球速も上がっていたのが誰の目から見ても明らかだった。

138キロ。電光掲示板にはそう表示されていた。

追い込まれた喜田はグイッと汗を拭う。


(やばい。追い込まれた。

いやそれよりもこのピッチャー...なんでこんなのが西東京で埋もれてたんだよ....!

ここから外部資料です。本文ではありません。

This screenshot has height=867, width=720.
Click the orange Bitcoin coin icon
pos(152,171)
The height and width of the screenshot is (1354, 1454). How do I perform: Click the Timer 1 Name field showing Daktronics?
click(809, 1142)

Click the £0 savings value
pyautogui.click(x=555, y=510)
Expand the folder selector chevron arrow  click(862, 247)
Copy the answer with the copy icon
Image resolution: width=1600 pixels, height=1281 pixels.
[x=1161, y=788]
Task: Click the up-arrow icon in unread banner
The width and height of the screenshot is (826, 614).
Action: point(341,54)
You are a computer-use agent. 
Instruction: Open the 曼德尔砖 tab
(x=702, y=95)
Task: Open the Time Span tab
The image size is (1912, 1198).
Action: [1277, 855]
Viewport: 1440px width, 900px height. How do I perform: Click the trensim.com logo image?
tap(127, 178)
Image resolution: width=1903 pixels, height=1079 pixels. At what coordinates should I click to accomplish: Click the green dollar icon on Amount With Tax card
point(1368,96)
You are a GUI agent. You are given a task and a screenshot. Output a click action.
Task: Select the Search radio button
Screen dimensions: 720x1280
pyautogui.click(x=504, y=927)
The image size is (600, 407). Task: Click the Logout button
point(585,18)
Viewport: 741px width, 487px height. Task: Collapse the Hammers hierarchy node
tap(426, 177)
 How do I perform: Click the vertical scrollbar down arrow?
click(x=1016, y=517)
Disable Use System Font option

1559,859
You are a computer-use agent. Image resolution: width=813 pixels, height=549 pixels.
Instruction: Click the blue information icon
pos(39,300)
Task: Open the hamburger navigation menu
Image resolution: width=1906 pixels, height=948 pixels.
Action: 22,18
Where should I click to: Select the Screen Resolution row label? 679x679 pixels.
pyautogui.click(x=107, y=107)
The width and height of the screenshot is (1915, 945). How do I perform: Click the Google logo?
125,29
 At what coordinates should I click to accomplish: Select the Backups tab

急に投球も変わった。星のヤローなに言いやがったんだ??)


そんなことを考えていると、構える間もなく太陽が大きく振りかぶる。

その時、喜田の脳裏には、既に三振したという未来を思い浮かべる。



パキューン!!!



銃声のような音が、一輝のミットから球場全体に広がった。


「ストライクバッターアウト!!」


審判のその声と共に、球場が今日1番の大盛り上がりを見せる。

三振に取った太陽は、腕を抱え上げながら歓喜なのか、それとも戸惑いなのか分からない咆哮を飛ばす。


「お...おぉぉぉぉ!!!!」


その目線の先には、ボールをがっちり掴んだ一輝がいた。

一輝はミットに収まったボールを見て、数分前の会話を思い出す。


ど真ん中でいい。ミットに思い切り腕を振り抜け

打たれても、フォアボールでもいい。

ただただ、腕を振れ。

そしたらきっと野球が楽しくなるぞ!


そう自分が言ったのだ。


(思った通り、さっきまでの太陽はバッティングピッチャーみたいな投げ方だった。

秋川ボーイズの時の癖なんだろうな。人に気を使う投球だ。

でも、自分本位になった太陽の投球はすげぇ!)


目を輝かせグラブを一輝に向ける太陽。

一輝もそれに応えるようにグラブを前に突き出す。

タッチはできないが、まるでタッチをしているようにふたりは笑いあった。


後ろを守っていた選手達は、その投球に圧倒された。

初心者と思っていた投手が149キロの速球を放ったのだから。


ベンチではグラウンドの選手たち同様、コーチや

他の選手たちが驚きながらも、太陽を称えていた。